MiR-133a inhibits fracture healing via targeting RUNX2/BMP2

• Published in: European review for medical and pharmacological sciences Vol. 22; no. 9; p. 2519
• Main Authors: Peng, H, Lu, S-L, Bai, Y, Fang, X, Huang, H, Zhuang, X-Q
• Format: Journal Article
• Language: English
• Published: Italy 01.05.2018
• Subjects: 3' Untranslated Regions; 3T3 Cells; Adult; Animals; Binding Sites; Bone and Bones - metabolism; Bone and Bones - physiopathology; Bone Morphogenetic Protein 2 - metabolism; Case-Control Studies; Cell Proliferation; Core Binding Factor Alpha 1 Subunit - genetics; Core Binding Factor Alpha 1 Subunit - metabolism; Female; Fracture Healing; Fractures, Bone - genetics; Fractures, Bone - metabolism; Fractures, Bone - physiopathology; Fractures, Bone - surgery; Fractures, Ununited - genetics; Fractures, Ununited - metabolism; Fractures, Ununited - physiopathology; Gene Expression Regulation; Humans; Male; Mice; MicroRNAs - genetics; MicroRNAs - metabolism; Middle Aged; Osteoblasts - metabolism; Osteoblasts - pathology; Osteogenesis; Signal Transduction
• ISSN: 2284-0729
• DOI: 10.26355/eurrev_201805_14914

To analyze the mechanism of miR-133a in inhibiting fracture healing through regulating runt-related transcription factor 2 (RUNX2) signaling pathway.

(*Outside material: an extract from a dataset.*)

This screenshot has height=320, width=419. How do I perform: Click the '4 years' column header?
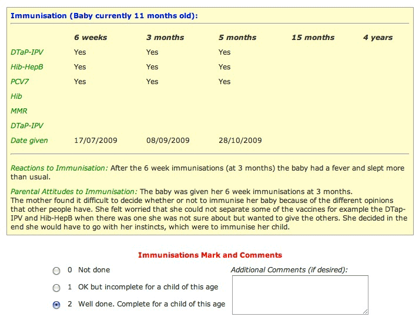point(378,38)
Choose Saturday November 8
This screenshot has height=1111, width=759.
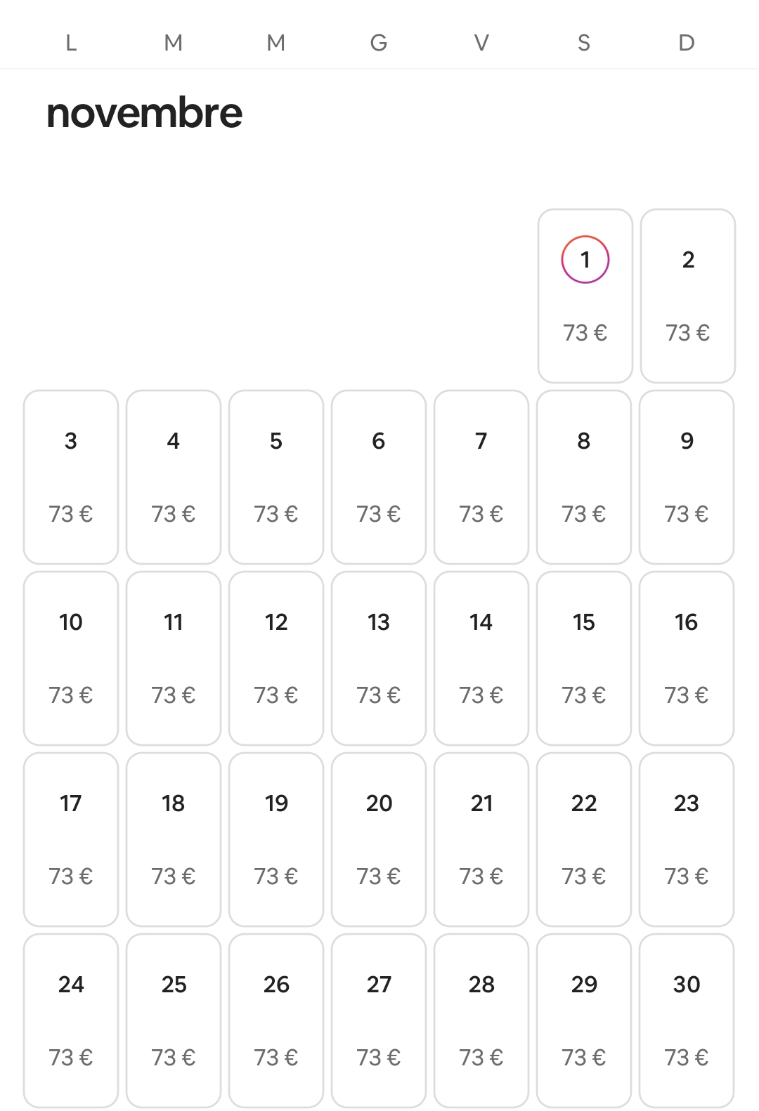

A total of 80 patients with fracture admitted to our hospital from January 2016 to January 2017 were divided into 2 groups according to nonunion fracture or healing fracture: nonunion fracture group (n = 40) and control group (n= 40). After admission, patients underwent the surgery, respectively, and the bone tissues were taken for stand-by application. The expression level of bone morphogenetic protein 2 (BMP2) was detected using the immunohistochemical method, the expression level of RUNX2 protein was detected by Western blotting, and the expression level of micro ribonucleic acid (miR)-133a was detected by quantitative polymerase chain reaction (qPCR). Moreover, the bioinformatics method was used to predict the target gene of miR-133a, and the luciferase reporter gene was used to detect the binding of miR-133a to RUNX2. Compared with those in control group, the expression of BMP2 and the relative expressions of RUNX2 protein and miR-133a were significantly decreased; the differences were statistically significant (p < 0.05). Pearson correlation analysis showed that miR-133a was negatively correlated with RUNX2. After overexpression of miR-133a, the expression level of RUNX2 was decreased, but it was increased significantly after interference in miR-133a. Besides, it was found in dual-luciferase reporter assay that miR-133a bound to RUNX2. MiR-133a inhibits the bone formation through inhibiting the RUNX2/BMP2 signaling pathway, thereby negatively regulating the fracture healing.